The Passing of Havel, the Passing of Me

— Speech on the Opening Ceremony of Book World Prague

By  Liao Yiwu, published: December 9, 2013

廖亦武 布拉格

In the spring of 1994, not long after I had been released from prison, a friend brought me a copy of The Collected Works of Vaclav Havel through underground channels. It was the earliest Chinese translation published by Hong Kong Radical Press and translated by Zhang Yongjin. Up to that point, I had been living in total despair. Because of a poem protesting the Tian’anmen Massacre, I paid the price of being locked up in prison and was cut off from the world for four years, and, upon my release, I found I was totally abandoned by society.

In my prison without walls, I read Havel ravenously. I came to know Charter 77, and I came to know The Plastic People of the Universe and how their souls, Havel’s and the band’s, found each other in an underground bar. Havel, who preferred classical music, heard the distress of a nation in what was regarded as street music.

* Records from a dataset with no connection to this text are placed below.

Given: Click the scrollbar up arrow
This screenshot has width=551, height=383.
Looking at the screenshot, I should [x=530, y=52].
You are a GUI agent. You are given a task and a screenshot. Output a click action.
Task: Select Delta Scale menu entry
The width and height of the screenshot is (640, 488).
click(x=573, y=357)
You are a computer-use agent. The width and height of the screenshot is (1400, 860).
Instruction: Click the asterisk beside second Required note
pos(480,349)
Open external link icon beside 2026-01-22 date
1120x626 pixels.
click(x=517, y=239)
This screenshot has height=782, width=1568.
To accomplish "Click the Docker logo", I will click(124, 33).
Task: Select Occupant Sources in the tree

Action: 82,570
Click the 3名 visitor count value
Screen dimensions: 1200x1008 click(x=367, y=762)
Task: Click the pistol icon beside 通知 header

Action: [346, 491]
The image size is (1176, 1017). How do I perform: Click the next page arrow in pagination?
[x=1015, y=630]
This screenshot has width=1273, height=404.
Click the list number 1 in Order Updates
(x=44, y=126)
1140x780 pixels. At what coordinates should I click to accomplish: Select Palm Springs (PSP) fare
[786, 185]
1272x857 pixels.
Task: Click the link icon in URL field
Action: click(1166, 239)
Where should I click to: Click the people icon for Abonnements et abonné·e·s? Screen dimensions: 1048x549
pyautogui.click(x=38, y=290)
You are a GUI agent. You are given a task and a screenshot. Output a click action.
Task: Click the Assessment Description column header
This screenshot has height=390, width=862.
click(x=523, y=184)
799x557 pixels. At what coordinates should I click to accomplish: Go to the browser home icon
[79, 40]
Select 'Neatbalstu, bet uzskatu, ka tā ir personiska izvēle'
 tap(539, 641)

Thus, he made appeals to draw attention to the misfortunes of the band. He pointed out that what was truly “harmful to the morals of society” was the regime that detained the band members. Havel said, every nobody has their own history, they should all be respected.

At the time, I myself was just like the musicians, an aimless nobody monitored by the police. I was like The Plastic People, mingling in bars, but I had no way to make the kind of music that would move Havel. I drowned my worries in alcohol, and performed in a state of inebriation. Deep in the night the bar would go from raucous to empty, and the remaining patrons, in twos or threes, were those who either had no homes or were forsaken by love, or sometimes both. Some had no home to return to, and others had no country to belong to. Havel, who is now already in heaven, would definitely understand this feeling of not having a country to call one’s own. In The Power of the Powerless, he described [the period] after the Prague Spring and how the people of the Czech Republic turned from mass patriotism towards mass materialism because of fear. How similar this is to China after the Tian’anmen massacre.

Because I had to survive, I drew close to the bar patrons and made idle conversation with them. My goal was to earn money through performance. The first song I played for them was often free. After evoking their emotions, I would pretend I was going to leave. I knew they would pull me back and plead for another melody. And so, riding on their downward emotions, my flute would become increasingly sad and depressing. I would then make the best of it by collecting three times what I normally would. Along the way, I also heard the stories of many people.

My youthful years before going to jail gradually elapsed, or more precisely, my life was chopped into two sections. My real life started from the second section. It was as if I was in jail straight from birth, and then played flute in bars, falling into the company of farmer-emperors, human traffickers, escort girls, fortune tellers, fugitives, alcoholics, embalmers, etc. Inside or outside prison, I had always been one of them.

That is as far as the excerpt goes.